My siblings would relate to how difficult those times were before I arrived (I am the youngest of 7). Mom would be a part of the women’s guild in a sleepy little hollow called Gwanda in the then Rhodesia. Working her way to being the president of the institution. How she would sacrifice so much to make sure somehow we were all clothed, fed, and, even more importantly, educated. A talented seamstress and faith-filled woman, she would often make aprons to sell to earn a “few shillings,” as she would say. Always on the lookout for where she could help, she quietly just got on with it. There was no Facebook or Instagram in those days to “show” what she was doing or even talk about it. No accolades, no glory-seeking... But such was the way of so many of our grande ladies who went before us.

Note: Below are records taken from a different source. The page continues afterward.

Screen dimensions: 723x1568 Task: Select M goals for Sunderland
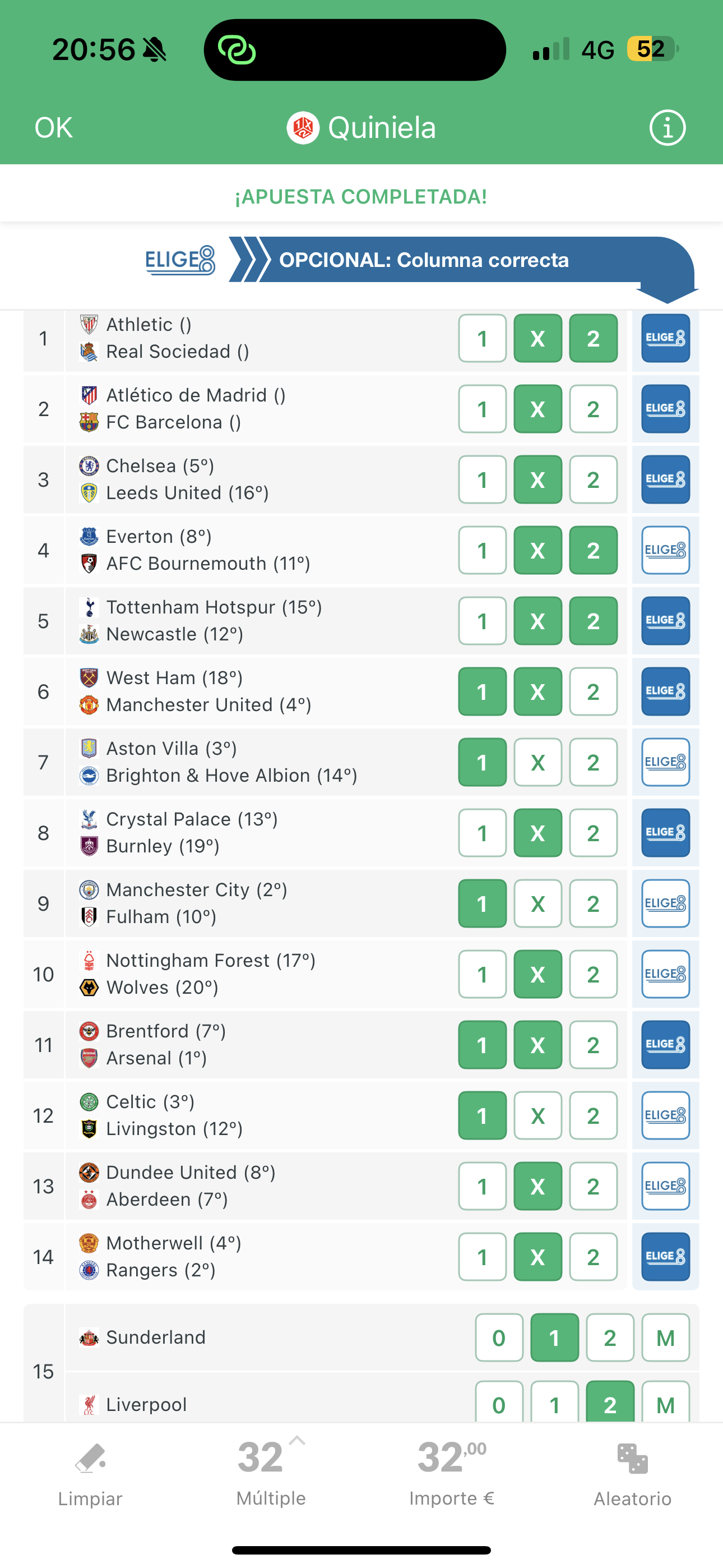[665, 1338]
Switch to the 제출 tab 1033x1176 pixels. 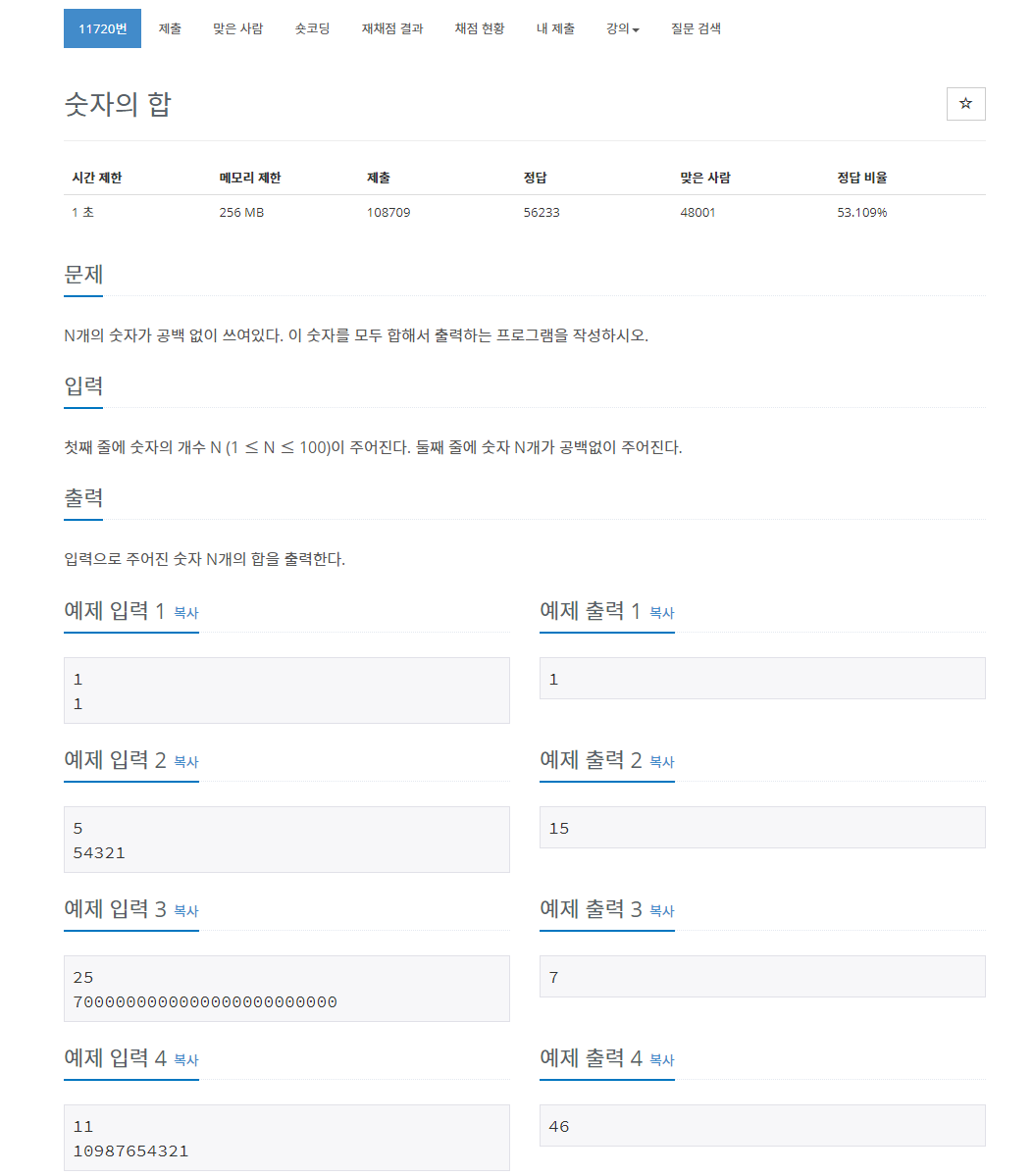pyautogui.click(x=170, y=28)
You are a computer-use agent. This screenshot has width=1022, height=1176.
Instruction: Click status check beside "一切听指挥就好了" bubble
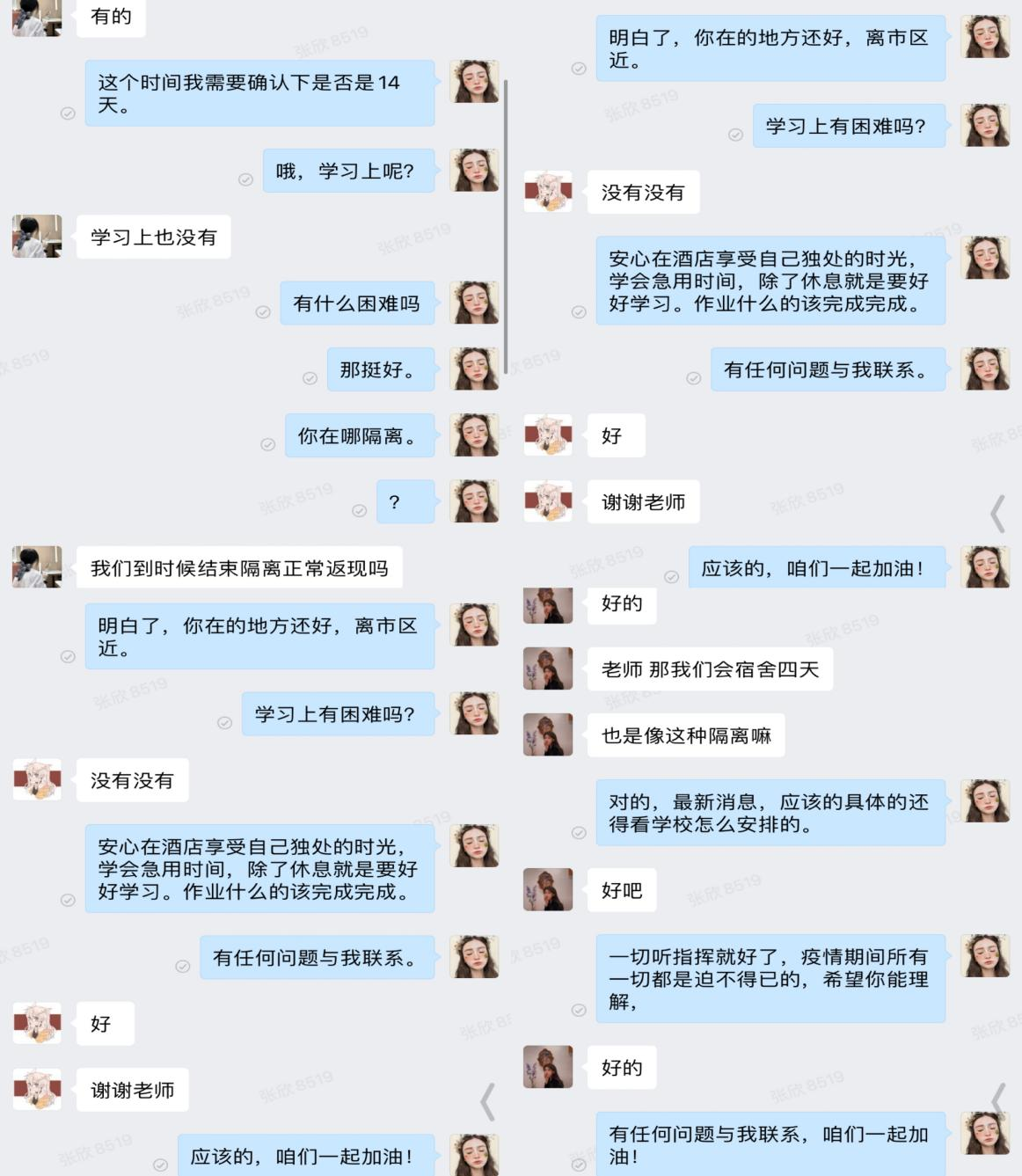(x=579, y=1011)
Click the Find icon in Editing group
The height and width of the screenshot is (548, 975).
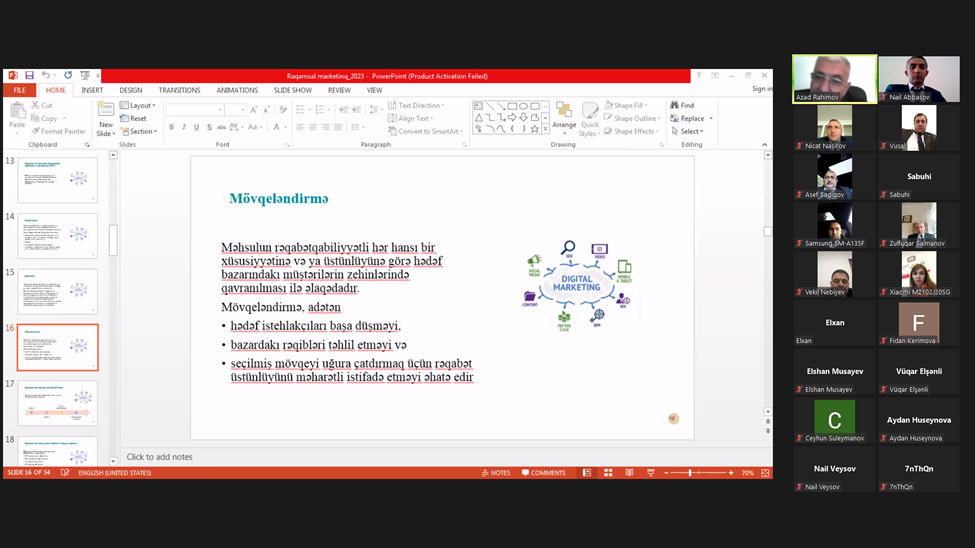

I am just so grateful that I was able to garner so much during the time she was with me. I was gifted a great teacher in the ways of philanthropy, the ways of giving back, the ways of forgiveness and love, and the ways of a strong faith. You see, I find that so many don’t quite get it. It should never be about anything other than helping your fellowman where and when you can. To not cross on the other side of the road to avoid the discomfort of dealing with a homeless person... to be able to put out your hand to take another's hand in yours and say, "I am here for you," and you do not need to repay me. To not make a song and dance about what you do. It should be about the fulfilment of being a part of something greater than yourself. doing things with no expectation of reward. My journey then begins with my humble upbringing, from leaving Gwanda at 2 years old to flying across the oceans, emigrating from Zimbabwe, to finally reside in the UK. Far from my homeland and all that I loved and knew, but now in a position to emulate all that Mom tried so hard to achieve in the ways of giving back... ( to be cont ..)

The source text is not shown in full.